Telecos under scrutiny for mismanagement

Published August 21, 2025
The Auditor General’s report has highlighted over Rs6.58bn in overcharging by Jazz, procurement irregularities at PTCL, and financial misconduct at SCO.—File
The Auditor General’s report has highlighted over Rs6.58bn in overcharging by Jazz, procurement irregularities at PTCL, and financial misconduct at SCO.—File

ISLAMABAD: The latest Auditor General (AG) report has raised serious concerns over massive violations in the telecom sector, including misconduct by state-owned PTCL and the Special Communi­cations Organisation (SCO).

The report also reveals that Jazz, the country’s largest telecom operator, overcharged consumers by Rs6.58bn during 2023-24.

The report highlights that despite multiple directives from the Supreme Court of Pakistan, the Public Accounts Committee (PAC), and repeated requests from the Auditor-General, PTCL has refused to open its accounts for audit.

Several objections were raised in the audit paras of regulatory bodies such as the Universal Service Fund (USF) and the Frequency Allocation Board, where PTCL was found guilty of failing to pay its dues and committing various financial irregularities.

Further, the audit report also flagged Rs3.54bn worth of financial irregularities related to SCO, a state-owned telecom entity operating in Gilgit-Baltistan and Azad Jammu and Kashmir (AJK). Among the findings were procurement-related irregularities of Rs1.33bn and overpayment issues amounting to Rs2.21bn, particularly in the purchase of equipment at inflated prices and excessive operational expenditure.

The AG report also delved into overcharging by Jazz, noting that the company charged customers an additional Rs6.58bn beyond the approved rates during 2023-24. The audit has called for a detailed inquiry into this matter to identify accountability and determine who is responsible for the overcharging.

Furthermore, the report raised concerns over the Pakistan Tele­com­muni­cation Authori­ty’s (PTA) failure to regulate the telecom sector effectively. It revealed that Jazz had charged rates higher than those approved by the PTA, breaching several sections of the Pakistan Telecom­muni­cation (Re-Organisation) Act 1996.
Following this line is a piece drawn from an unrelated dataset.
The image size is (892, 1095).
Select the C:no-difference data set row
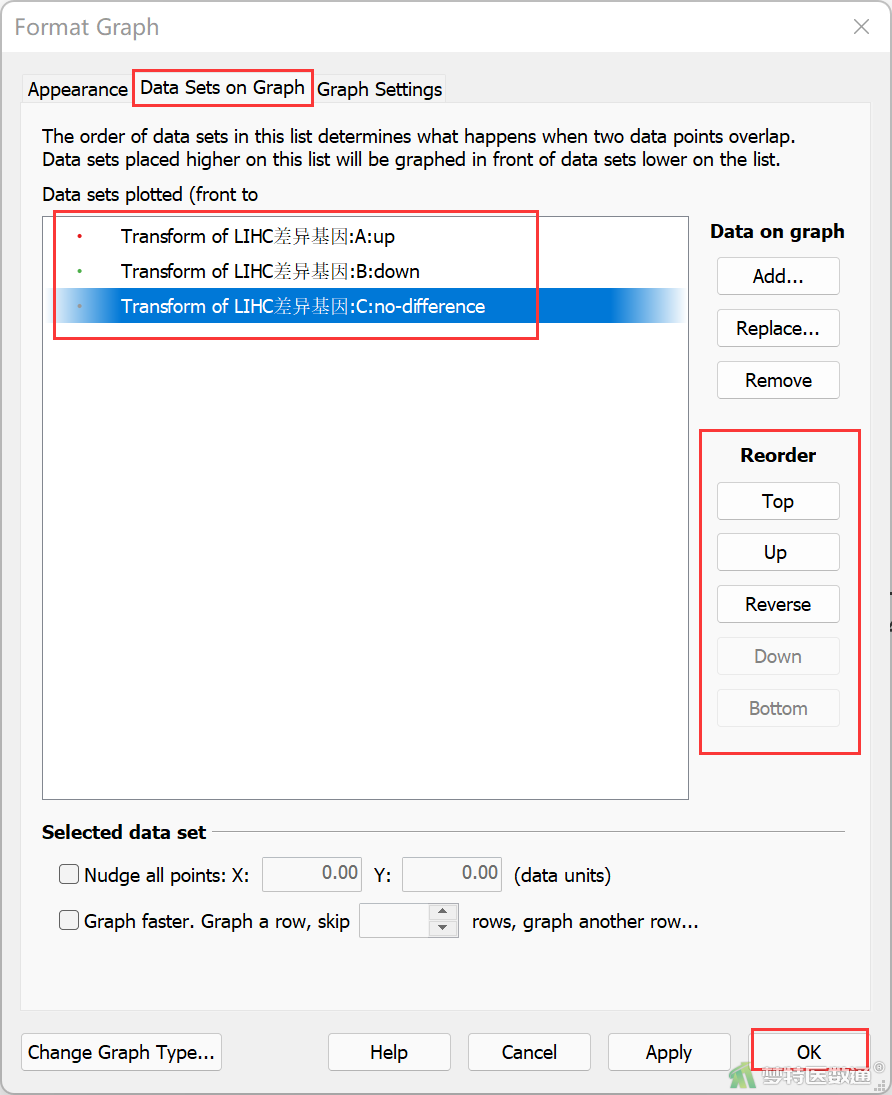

The PTA defended its actions by claiming the sector was deregulated and that it primarily oversees competition while allowing market players to manage pricing within set guidelines. However, the AG report criticised the PTA’s blanket approval for quarterly tariff hikes of up to 15%, arguing that this undermines consumer protection.

Lastly, the AG report highlighted the unresolved Rs53.54bn case concerning Zong’s illegal use of spectrum, which remains under litigation, further underscoring the PTA’s failure to address serious sectoral issues.
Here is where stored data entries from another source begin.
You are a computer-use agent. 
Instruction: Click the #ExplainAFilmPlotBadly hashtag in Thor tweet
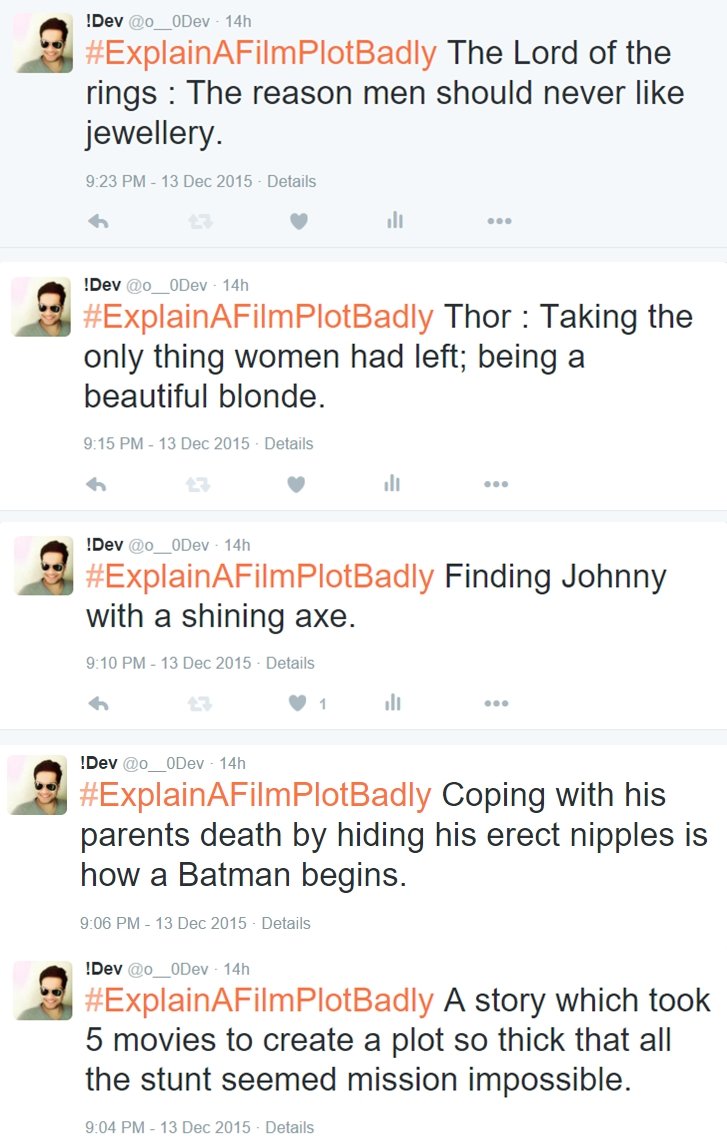tap(259, 317)
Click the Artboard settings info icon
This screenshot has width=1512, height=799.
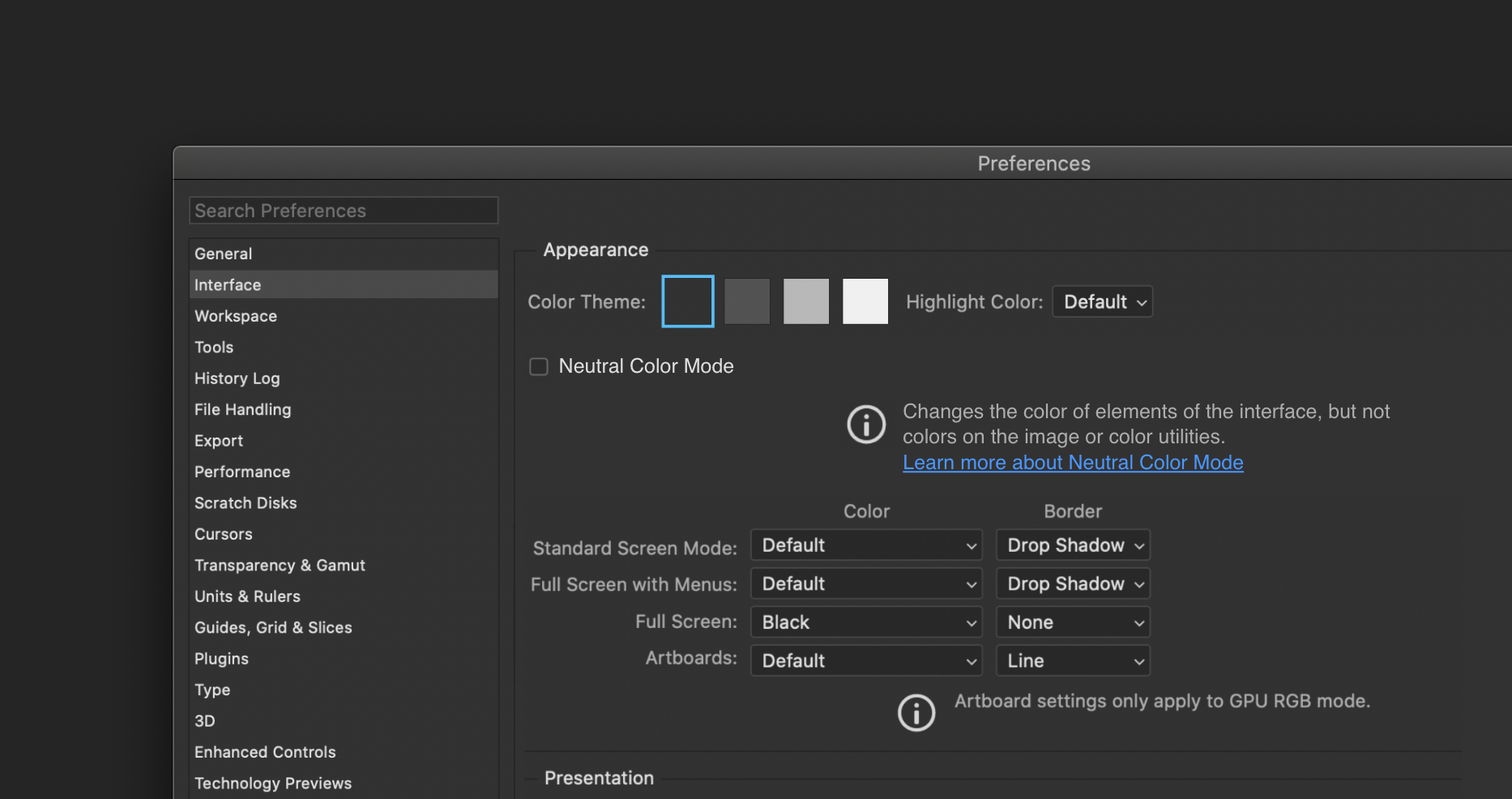tap(916, 713)
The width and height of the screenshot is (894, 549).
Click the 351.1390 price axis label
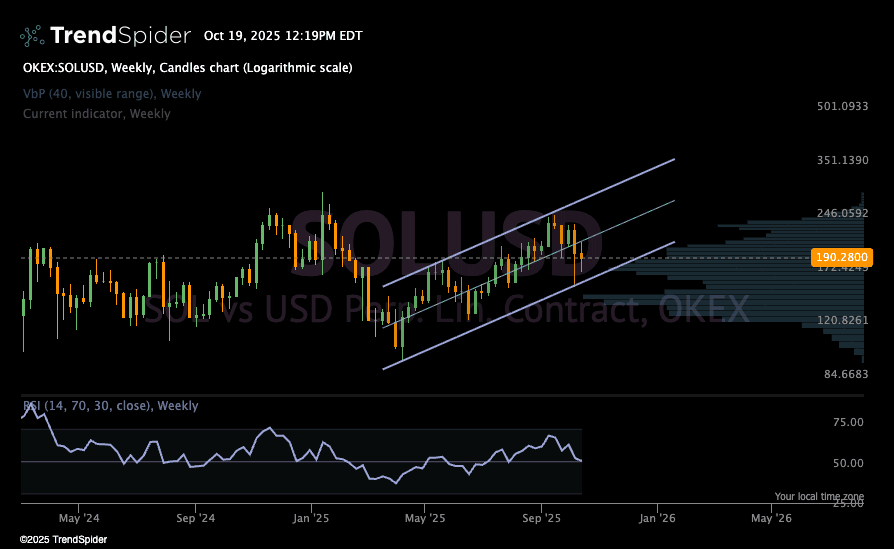[x=842, y=160]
The audit report has urged swift action to hold the responsible officials accountable for these violations and to ensure proper regulation in the telecom sector.

Responding to the report, Jazz said in a statement that it had launched all tariffs and services only after formal approvals by the PTA in accordance with clearly defined processes.

“We are reviewing the observations shared in the audit report on the Pakistan Telecommunication Authority (PTA) for Audit Year 2024–25. We remain confident that Jazz has acted lawfully and transparently at every step, in full alignment with PTA’s rules and regulatory procedures, including those related to tariff approvals and mandated contributions,” it said.